Product (or service), Place (distribution), Price, and Promotion: Historically, these elements have made up the marketing mix, the first step in crafting a marketing plan for any business selling products and services.
For both business-to-consumer (B2C) and business-to-business (B2B) companies, the model has changed over time. According to the Harvard Business Review, the emphasis (especially for B2B) has shifted from products to solutions, from place to access, from price to value, and from promotion to education.
The new paradigm begins with the concept of Preference: Identifying what the customer wants and needs is essential if you plan to deliver solutions that address those needs. Understanding your market thoroughly means knowing what the customers in that market are really seeking. It’s a solutions approach versus a product approach. When Apple introduced the iPod, for example, they took a good look at what the market wanted: portable music. What Apple delivered was a solution, packaged as a product.

_ _ _ _ _

■ **WRITTEN TASK**
In the marketing passage, which concept does the new paradigm begin with? Rely only on the marketing passage for what comes next.

_ _ _ _ _

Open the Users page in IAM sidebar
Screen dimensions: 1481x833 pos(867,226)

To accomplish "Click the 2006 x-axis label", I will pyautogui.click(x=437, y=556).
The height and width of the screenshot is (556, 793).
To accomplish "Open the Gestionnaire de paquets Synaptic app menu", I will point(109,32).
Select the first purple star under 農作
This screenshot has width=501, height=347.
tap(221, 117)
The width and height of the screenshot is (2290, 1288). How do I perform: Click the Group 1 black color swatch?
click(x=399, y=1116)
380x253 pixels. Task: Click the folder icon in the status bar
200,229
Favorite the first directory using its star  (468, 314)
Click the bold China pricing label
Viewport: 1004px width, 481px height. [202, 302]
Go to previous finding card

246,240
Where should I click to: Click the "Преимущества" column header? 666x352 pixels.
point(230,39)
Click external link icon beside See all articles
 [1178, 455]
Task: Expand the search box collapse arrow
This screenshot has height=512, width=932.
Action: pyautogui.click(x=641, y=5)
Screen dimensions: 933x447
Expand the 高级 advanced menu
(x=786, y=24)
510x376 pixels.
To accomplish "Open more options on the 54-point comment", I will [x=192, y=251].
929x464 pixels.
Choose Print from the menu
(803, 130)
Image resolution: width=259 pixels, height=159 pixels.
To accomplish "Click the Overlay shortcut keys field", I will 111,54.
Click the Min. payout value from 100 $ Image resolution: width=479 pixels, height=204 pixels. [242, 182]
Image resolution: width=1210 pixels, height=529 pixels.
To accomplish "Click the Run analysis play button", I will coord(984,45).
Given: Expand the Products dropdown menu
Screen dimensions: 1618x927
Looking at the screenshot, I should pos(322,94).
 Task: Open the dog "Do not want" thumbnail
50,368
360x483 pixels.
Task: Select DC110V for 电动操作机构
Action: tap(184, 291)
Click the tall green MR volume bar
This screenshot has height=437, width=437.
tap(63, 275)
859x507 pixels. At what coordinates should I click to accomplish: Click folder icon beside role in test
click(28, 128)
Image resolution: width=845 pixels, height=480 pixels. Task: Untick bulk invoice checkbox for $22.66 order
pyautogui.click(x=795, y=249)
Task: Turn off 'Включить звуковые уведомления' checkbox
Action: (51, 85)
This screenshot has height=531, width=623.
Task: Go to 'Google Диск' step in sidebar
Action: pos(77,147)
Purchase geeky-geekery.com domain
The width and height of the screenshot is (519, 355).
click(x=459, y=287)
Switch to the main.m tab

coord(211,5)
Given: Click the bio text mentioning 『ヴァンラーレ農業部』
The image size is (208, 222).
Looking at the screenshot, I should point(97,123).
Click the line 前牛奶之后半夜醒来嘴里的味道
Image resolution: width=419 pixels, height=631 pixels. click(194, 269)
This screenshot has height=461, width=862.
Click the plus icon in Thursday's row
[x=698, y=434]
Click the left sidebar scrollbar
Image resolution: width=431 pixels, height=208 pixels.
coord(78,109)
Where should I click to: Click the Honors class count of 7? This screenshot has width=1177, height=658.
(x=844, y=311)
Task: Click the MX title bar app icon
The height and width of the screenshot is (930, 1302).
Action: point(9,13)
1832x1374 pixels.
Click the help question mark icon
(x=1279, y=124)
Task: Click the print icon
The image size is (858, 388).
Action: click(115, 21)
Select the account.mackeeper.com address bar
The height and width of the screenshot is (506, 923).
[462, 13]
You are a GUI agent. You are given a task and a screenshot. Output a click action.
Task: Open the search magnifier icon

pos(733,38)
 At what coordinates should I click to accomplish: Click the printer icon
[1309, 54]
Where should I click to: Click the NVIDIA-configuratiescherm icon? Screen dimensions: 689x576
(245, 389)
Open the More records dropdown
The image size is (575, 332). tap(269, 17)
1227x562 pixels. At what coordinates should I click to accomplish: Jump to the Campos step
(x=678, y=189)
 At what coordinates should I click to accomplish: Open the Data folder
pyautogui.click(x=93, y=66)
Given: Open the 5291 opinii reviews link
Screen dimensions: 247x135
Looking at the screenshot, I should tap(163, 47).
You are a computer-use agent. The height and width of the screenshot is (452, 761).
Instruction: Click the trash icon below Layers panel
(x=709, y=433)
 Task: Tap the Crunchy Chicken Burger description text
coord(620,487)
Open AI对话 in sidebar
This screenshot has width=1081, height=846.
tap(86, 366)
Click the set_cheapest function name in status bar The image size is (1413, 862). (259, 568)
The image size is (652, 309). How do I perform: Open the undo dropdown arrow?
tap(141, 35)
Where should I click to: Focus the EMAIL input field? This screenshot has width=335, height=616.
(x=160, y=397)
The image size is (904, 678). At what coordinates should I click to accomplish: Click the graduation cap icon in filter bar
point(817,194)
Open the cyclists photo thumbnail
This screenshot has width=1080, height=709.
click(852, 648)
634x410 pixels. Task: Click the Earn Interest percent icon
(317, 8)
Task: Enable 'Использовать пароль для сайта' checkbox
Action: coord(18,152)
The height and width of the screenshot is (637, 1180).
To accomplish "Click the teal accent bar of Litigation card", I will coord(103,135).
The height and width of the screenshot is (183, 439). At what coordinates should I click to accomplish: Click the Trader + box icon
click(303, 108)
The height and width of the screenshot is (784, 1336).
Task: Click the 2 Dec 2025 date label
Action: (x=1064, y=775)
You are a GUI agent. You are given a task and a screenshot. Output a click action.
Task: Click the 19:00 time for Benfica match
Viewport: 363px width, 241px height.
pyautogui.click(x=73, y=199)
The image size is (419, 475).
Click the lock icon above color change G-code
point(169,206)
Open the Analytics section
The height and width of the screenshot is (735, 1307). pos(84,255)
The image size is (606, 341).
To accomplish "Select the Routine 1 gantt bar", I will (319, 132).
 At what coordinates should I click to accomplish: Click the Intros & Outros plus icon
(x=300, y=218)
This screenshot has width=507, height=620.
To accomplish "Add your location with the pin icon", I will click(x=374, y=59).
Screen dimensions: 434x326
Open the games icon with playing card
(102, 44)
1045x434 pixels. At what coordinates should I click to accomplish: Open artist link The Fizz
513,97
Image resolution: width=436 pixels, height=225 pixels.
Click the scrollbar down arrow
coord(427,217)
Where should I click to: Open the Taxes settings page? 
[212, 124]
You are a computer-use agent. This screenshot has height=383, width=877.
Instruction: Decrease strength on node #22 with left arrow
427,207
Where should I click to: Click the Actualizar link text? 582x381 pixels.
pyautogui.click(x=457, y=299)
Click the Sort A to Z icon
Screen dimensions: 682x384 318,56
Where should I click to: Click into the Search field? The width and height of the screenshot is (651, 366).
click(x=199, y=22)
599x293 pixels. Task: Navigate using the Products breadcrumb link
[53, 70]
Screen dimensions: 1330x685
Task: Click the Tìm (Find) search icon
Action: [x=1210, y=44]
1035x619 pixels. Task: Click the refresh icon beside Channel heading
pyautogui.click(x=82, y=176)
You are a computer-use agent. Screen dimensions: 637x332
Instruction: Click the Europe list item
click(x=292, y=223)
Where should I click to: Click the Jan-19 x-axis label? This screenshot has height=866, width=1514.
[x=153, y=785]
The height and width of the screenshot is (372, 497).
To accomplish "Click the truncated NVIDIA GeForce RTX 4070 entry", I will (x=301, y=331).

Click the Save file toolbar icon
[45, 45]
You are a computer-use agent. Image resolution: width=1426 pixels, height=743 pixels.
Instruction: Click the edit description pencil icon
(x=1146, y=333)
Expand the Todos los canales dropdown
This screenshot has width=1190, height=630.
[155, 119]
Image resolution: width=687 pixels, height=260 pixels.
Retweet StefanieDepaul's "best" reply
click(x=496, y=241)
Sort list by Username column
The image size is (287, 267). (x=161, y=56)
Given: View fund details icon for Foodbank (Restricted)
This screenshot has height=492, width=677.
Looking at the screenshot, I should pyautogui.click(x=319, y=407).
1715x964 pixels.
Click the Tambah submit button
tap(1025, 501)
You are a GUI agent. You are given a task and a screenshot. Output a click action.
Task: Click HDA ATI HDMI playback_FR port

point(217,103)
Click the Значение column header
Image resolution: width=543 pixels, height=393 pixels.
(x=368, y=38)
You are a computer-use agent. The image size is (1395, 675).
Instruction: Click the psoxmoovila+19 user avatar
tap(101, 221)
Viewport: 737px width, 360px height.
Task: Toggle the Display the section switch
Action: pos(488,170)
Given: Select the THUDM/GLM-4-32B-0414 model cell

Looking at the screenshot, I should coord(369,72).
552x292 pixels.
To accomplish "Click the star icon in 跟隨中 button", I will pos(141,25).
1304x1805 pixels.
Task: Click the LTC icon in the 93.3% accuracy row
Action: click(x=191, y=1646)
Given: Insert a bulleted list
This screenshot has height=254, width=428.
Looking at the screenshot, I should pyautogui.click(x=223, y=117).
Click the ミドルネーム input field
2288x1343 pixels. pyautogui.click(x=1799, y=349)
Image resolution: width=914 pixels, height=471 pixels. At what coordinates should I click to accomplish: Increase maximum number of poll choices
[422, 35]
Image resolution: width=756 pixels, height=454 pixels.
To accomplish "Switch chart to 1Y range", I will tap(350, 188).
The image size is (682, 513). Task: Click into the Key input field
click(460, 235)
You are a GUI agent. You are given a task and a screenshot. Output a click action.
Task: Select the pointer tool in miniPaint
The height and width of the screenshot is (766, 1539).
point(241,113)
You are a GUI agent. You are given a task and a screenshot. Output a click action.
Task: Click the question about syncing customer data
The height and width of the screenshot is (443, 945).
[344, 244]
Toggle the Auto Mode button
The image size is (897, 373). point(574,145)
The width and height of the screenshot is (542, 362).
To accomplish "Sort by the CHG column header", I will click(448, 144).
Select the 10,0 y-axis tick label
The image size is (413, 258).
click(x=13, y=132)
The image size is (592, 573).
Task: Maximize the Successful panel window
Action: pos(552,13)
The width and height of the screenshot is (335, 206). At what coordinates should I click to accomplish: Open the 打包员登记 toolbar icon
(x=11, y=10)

_ _ _ _ _

■ **SOLVED PROBLEM**
Preference.